§ **CONSIGNE**
Reprenez le texte sur la campagne à l'automne et rédigez-en la suite, en commençant après la phrase « La campagne est dans le vent. »

§ **EXTRAIT DU TEXTE**

'''

Le soleil, hésitant, tente de défricher le sous-bois de ses ombres nocturnes et dessine dans la rosée de longues trainées lumineuses aux reflets multicolores. À quelques pas de là, effrayé sans doute par mon arrivée, un jeune chevreuil à la robe poivre et sel saute la haie de buis et disparaît sous la bordée de sapins. Un peu plus loin, un couple de faisans s’enfuit dans un concert de piaulements vers le chemin qui longe mon courtil. Et traçant un long trait noir sur le ciel, un corbeau s’éloigne vers la vallée en contre-bas. Un matin d’automne ordinaire en somme, alors que les bouleaux dispersent leurs derniers écus d’or sur la pelouse, que les érables entassent leurs feuilles mordorées qui feront le terreau de l’an prochain et que les noisetiers abandonnent les leurs au pied des palisses pour masquer leurs noisettes aux regard perçant des écureuils. La vie à la campagne offre décidément des plaisirs flamboyants.

La campagne a d’ailleurs le vent en poupe à l’approche des grandes marées de solstice. Des spectacles grandioses s’annoncent. Puissantes bourrasques à l’intérieur des terres, arbres couchés sinon déracinés, toitures arrachées, électricité coupée privant les téléphones portables de leur gourmande recharge d’énergie, trombes d’eau dans les champs, débordements des fossés mal entretenus, envahissement des chaussées, circulation automobile entravée, transports scolaires contrariés, camions de livraison à l’arrêt et commerce électronique en pause. Poussées par le dérèglement climatique, les rafales venues de l’ouest déferlent sur le monde. La campagne est dans le vent.

'''

§ **INFORMATIONS FOURNIES**
'''

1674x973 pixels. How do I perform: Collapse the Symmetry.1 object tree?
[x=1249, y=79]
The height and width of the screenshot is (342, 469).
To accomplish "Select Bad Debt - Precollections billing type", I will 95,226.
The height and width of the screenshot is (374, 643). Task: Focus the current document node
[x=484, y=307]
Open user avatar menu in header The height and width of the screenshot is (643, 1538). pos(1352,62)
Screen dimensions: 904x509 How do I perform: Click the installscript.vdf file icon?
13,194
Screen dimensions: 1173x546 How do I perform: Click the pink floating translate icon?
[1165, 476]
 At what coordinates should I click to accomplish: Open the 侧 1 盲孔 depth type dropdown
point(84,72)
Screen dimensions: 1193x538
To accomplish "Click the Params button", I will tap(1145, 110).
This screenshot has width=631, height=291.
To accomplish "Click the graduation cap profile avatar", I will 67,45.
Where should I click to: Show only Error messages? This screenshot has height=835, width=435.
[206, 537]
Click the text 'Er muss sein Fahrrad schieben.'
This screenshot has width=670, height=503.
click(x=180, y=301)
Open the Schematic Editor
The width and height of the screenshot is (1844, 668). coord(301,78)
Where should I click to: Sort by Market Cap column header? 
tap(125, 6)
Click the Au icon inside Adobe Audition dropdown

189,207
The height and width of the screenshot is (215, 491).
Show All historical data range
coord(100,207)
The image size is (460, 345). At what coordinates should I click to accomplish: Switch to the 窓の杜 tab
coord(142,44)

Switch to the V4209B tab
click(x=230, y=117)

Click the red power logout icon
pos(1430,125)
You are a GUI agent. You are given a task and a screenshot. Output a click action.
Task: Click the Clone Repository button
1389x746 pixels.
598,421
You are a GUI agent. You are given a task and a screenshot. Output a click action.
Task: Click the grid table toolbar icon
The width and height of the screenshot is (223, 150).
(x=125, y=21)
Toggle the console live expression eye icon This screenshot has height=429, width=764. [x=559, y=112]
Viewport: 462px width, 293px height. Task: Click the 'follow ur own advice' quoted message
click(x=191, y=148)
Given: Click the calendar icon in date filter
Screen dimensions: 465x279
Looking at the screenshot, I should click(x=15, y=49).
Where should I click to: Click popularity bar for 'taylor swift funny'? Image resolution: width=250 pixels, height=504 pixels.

'''

§ **RÉSULTAT DE L'EXERCICE**
La campagne d’ailleurs bat déjà son plein. Les oppositions politiques labourent le terrain contre l’augmentation du prix des "pleins" en essence, en gaz et en électricité et les commerçants de leur côté font campagne de tout bois en messages publicitaires. Scènes glamours à la télévision, affichages bifluorés sur panneaux géants, photos chics sur papier glacé et catalogues aguicheurs. Poêles à granulés et doudounes matelassées pour lutter contre le froid, jouets futuristes pour enfants noëlisés, truffe, foie gras et dindes bios pour les ripailles de fin d’années, robes de gala, parfums de luxe et souliers vernis pour le nouvel an sous le gui et chocolats gourmands aux parfums exotiques pour angoissés chroniques.  Les campagnes battent leur plein.

Au point que de tréteaux médiatiques en signatures de livres, les impétrants aux plus hautes fonctions battent eux aussi la campagne à la poursuite des meilleurs scores au tribunal des sondages. Souvenons-nous de ce père qui chevauche par une nuit sans lune serrant contre lui son enfant. Pourquoi trembles-tu mon fils ? Ne vois-tu pas l’avenir sombre devant nous ? C’est un brouillard qui traîne, mon fils. Père, n’entends-tu pas les plaintes autour de nous ? C’est le vent qui murmure dans les branches, mon fils. Père, que sont ces créatures sinistres qui avancent vers nous ? Ce ne sont que de vieux aulnes du temps passé mon fils ! Père, père, ils me saisissent, ils me broient…Et le père presse sa monture mais lorsqu’il touche enfin au sommet, l’enfant est mort dans ses bras *. Puissent-ils ralentir enfin leur funeste course aux promesses non tenues !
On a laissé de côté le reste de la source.